Saímos um pouco das cores das fotos do Sr. Gyorgy   e voltamos rapidamente no mundo em P&B do início do séc. XX para mostramos no post de hoje a fachada virada para a Av. Rio Branco do Conjunto do Liceu.

Como já foi falado aqui o antigo conjunto do Liceu, tal qual a conjunto pré Passos foi construído em inúmeras etapas e épocas, o que podemos comprovar pela nossa foto de hoje. Vemos que o velho Pavilhão Internacional ( http://www.rioquepassou.com.br/2006/03/20/pavilhao-internacional/ )  já havia desaparecido e em apenas 3 anos o velho varietè havia sido sbstituído pelo novo prédio, que se inseria perfeitamente na arquitetura da Avenida.

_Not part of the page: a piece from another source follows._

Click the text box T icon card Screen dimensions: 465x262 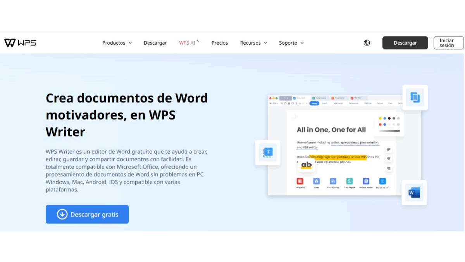(x=268, y=152)
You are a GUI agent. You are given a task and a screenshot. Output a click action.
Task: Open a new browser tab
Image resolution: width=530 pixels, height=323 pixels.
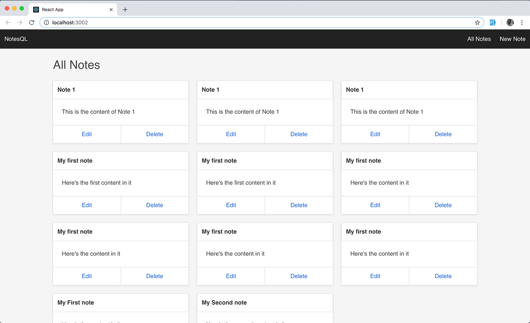click(125, 9)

A foto nos mostra na esquina da Rua Bethencourt Silva com a Rua 13 de Maio que a parte do prédio mais emblemática ainda estava em construção, a grande torre redonda, que abrigou o Jornal O Globo ainda subia envolta pelos tapumes. Ao fundo vemos o prédio da Imprensa Nacional.

A foto nos mostra também que o Cinema Central já estava em pleno funcionamento, numa época que as salas chiqs ficavam na Avenida num tempo pré Cinelândia. Infelizmente o cartaz fica sem definição quando está quase pronto para ser lido, mas parece que temos algo como “feliz pontos, ou portos”.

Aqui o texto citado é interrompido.